> _CONSEGNA_
Rispondi alle domande seguenti in base al brano sul settore biomedicale.
1. Chi è il presidente di Assobiomedica?
2. Quante Regioni hanno scelto di puntare su ambiti di specializzazione legati alla Salute?
3. Quale realtà viene citata per la Calabria?

> _BRANO DI TESTO_
━━━━━━━━━━━━━━━━━━━━

Parola del presidente di Assobiomedica, Massimiliano Boggetti, che per l’Adnkronos Salute ‘stila la mappa del biomedicale’ in Italia. “Le scienze della vita sono diventate una calamita, e il fatto che la medicina sia passata da un approccio per patologia a uno predittivo e preventivo ha creato un momento favorevole per gli investimenti nel settore”, nota Boggetti.

Sono 13 le Regioni che hanno scelto di puntare su numerosi ambiti di specializzazione legati alla Salute, fra cui quello dei dispositivi medici. Da Nord a Sud “ricordiamo il cluster lombardo delle Scienze della vita, il Consorzio per il centro di biomedicina molecolare di Bolzano, il Distretto biomedicale del Veneto, il Bioindustry Park Silvano Fumero in Piemonte, Liguria Digitale, Aster in Emilia Romagna, la Fondazione Toscana Life Sciences, Lazio Innova. Ma anche, al Sud, realtà come il Distretto tecnologico pugliese Salute dell’uomo e biotecnologie, la Società consortile BioTecnoMed in Calabria, il Distretto tecnologico Campania Bioscience, il Distretto tecnologico Sicilia micro e nanosistemi a Catania e il Consorzio Sardegna ricerche”.

━━━━━━━━━━━━━━━━━━━━

Voci di dati
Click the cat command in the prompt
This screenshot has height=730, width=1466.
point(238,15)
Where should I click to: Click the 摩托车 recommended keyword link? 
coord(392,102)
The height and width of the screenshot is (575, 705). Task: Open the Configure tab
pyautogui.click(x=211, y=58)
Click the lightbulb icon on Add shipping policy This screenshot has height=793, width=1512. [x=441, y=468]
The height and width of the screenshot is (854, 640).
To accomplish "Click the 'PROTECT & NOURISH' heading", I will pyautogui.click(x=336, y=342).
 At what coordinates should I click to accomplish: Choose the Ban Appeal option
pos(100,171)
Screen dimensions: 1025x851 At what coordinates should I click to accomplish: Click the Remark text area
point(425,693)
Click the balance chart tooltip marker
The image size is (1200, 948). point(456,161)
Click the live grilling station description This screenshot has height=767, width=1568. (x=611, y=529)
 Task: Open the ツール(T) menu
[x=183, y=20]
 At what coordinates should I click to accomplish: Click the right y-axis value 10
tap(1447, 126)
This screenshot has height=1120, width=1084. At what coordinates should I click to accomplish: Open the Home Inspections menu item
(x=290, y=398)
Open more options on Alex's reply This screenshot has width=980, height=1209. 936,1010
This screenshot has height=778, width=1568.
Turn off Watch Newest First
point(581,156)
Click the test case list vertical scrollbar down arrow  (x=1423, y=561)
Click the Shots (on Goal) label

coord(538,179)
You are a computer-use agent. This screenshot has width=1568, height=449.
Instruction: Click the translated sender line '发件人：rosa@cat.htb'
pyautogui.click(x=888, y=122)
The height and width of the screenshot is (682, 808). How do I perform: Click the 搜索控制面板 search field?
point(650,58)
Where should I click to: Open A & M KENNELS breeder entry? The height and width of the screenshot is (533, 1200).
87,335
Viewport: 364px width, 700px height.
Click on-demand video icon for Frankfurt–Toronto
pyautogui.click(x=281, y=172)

━━━━━━━━━━━━━━━━━━━━

> _RISPOSTA FINALE_
1. Massimiliano Boggetti.
2. 13.
3. La Società consortile BioTecnoMed.